FreeLanguageTools / vocabsieve

Simple sentence mining tool for language learning
GNU General Public License v3.0
343 stars 25 forks source link

TTS integration for sentence mining from text #158

Open Mycheze opened 1 month ago

Mycheze commented 1 month ago

Is your feature request related to a problem? Please describe. When mining from pure text, there is no good way to get audio recordings for full sentences. Being able to input an API key to some (good) TTS service would make text based cards come to life.

Describe the solution you'd like My personal favorite is ElevenLabs since they have lots of great voices.

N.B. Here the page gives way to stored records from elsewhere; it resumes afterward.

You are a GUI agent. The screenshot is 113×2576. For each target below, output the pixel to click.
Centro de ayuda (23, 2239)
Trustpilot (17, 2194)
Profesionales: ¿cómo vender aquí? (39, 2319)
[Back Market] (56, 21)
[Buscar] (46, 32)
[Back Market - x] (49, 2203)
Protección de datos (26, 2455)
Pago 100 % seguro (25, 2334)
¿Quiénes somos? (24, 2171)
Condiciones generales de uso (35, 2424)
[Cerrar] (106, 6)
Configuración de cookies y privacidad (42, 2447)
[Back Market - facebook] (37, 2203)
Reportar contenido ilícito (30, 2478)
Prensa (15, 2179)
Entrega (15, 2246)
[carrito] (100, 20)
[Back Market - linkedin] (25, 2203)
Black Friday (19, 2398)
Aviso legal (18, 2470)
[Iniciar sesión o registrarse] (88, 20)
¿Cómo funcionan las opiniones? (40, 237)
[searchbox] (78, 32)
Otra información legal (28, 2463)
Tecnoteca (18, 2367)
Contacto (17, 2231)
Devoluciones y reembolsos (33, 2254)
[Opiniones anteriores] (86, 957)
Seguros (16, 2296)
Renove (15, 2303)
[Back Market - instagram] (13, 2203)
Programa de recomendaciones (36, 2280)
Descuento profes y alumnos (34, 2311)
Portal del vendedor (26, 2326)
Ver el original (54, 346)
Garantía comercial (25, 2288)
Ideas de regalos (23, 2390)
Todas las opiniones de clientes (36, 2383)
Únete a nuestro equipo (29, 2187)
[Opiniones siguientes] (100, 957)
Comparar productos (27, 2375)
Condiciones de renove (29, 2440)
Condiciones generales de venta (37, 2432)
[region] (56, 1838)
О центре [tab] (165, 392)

In theory, I would be able to put in my API key and a voice ID, then (if enabled on importing or in card creation), every new card will get an mp3 file generated for the sentence. And put into Anki with the rest of the card.

Additional context I threw together a basic yet functional python script to show how it works.

import requests

XI_API_KEY = "thisismysecretAPIkey"
VOICE_ID = "SAeFbPY3UJ8JdNKiLdtE"
TEXT_TO_SPEAK = "This sentence can be ANYTHING in 29 different languages. Sentences only, though."
OUTPUT_PATH = "output.mp3"

tts_url = f"https://api.elevenlabs.io/v1/text-to-speech/{VOICE_ID}/stream"
headers = {
    "Accept": "application/json",
    "xi-api-key": XI_API_KEY,
    "Content-Type": "application/json"
}
data = {
    "text": TEXT_TO_SPEAK,
    "model_id": "eleven_multilingual_v2",
    "voice_settings": {
        "stability": 0.5,
        "similarity_boost": 0.8,
        "style": 0.0,
        "use_speaker_boost": True
    }
}

response = requests.post(tts_url, json=data, headers=headers, stream=True)

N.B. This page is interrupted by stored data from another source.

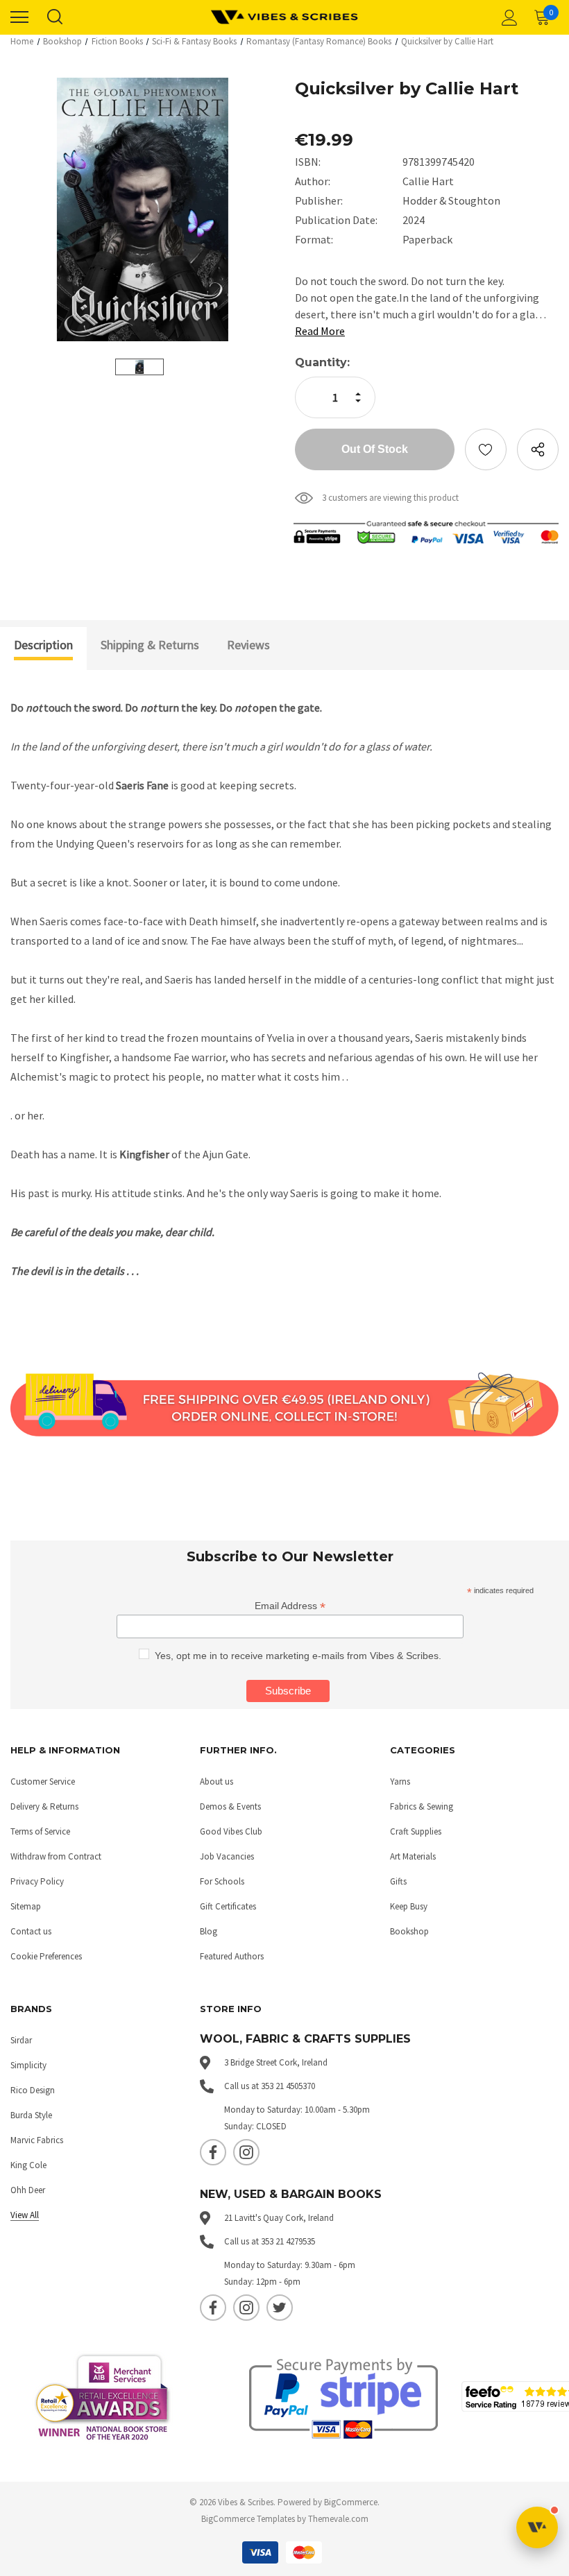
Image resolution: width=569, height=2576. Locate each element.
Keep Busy (408, 1906)
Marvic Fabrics (36, 2140)
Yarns (400, 1781)
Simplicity (28, 2065)
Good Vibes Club (231, 1831)
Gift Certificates (228, 1906)
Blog (208, 1931)
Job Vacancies (227, 1856)
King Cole (28, 2165)
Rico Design (32, 2090)
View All (24, 2215)
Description (43, 645)
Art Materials (413, 1856)
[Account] (507, 17)
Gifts (398, 1881)
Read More (320, 331)
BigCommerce (350, 2502)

with open(OUTPUT_PATH, 'wb') as f:
    for chunk in response.iter_content(chunk_size=4096):
        if chunk:
            f.write(chunk)

print(f"Finished writing audio file to {OUTPUT_PATH}")
1over137 commented 1 month ago

Any advantages over using something like AwesomeTTS/HyperTTS in Anki?

Mycheze commented 1 month ago

Integrated into the card creation. I don't use those cause it's too much of a distraction from my process. They're good workarounds, but having everything added card by card would be much smoother.

1over137 commented 3 weeks ago

I think they allow you to generate on-demand with the note type, no? https://www.vocab.ai/tutorials/awesometts-on-the-fly-tts

In general I think this is difficult to do in a way that would be usable (i.e. without pasting some json) for the options. If there are a few good services with ~same API I can consider it, but I'll need to decide on a way to present this in the UI.